Google and Amazon have joined hands to develop multicloud networking service to provide faster data sharing.
According to Reuters, the companies on Sunday, November 30, said that they introduced a jointly developed multicloud networking service to meet growing demand for reliable connectivity the companies at a time when even brief internet disruptions can cause major outages.
The initiative will enable customers to establish private, high-speed links between the two companies' computing platforms in minutes instead of weeks.
The new service is being unveiled a little over a month after an Amazon Web Services outage on October 20 disrupted thousands of websites worldwide, knocking offline some of the internet's most popular apps, including Snapchat and Reddit. That outage will cost U.S. companies between $500 million and $650 million in losses, according to analytics firm Parametrix.

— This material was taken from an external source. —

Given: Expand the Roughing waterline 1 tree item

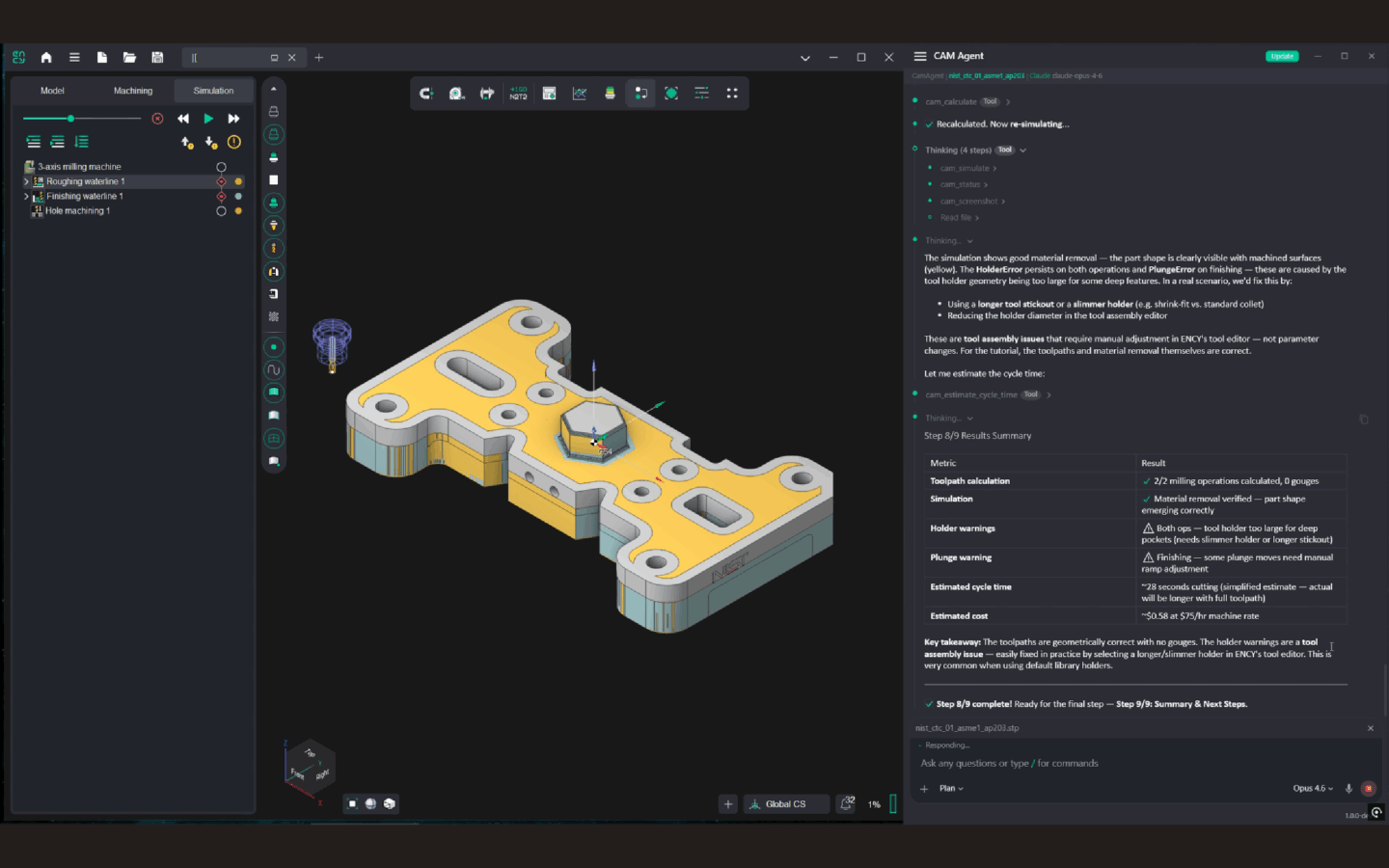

The new offering combines AWS' Interconnect–multicloud with Google Cloud's Cross-Cloud Interconnect, to improve network interoperability, according to announcements by the two cloud providers.
"This collaboration between AWS and Google Cloud represents a fundamental shift in multicloud connectivity," said Robert Kennedy, vice president of network services at AWS.
AWS provides computing power, data storage and other digital services to companies, governments and individuals and is the world's largest cloud provider, followed by Microsoft's, opens new tab Azure and Google Cloud.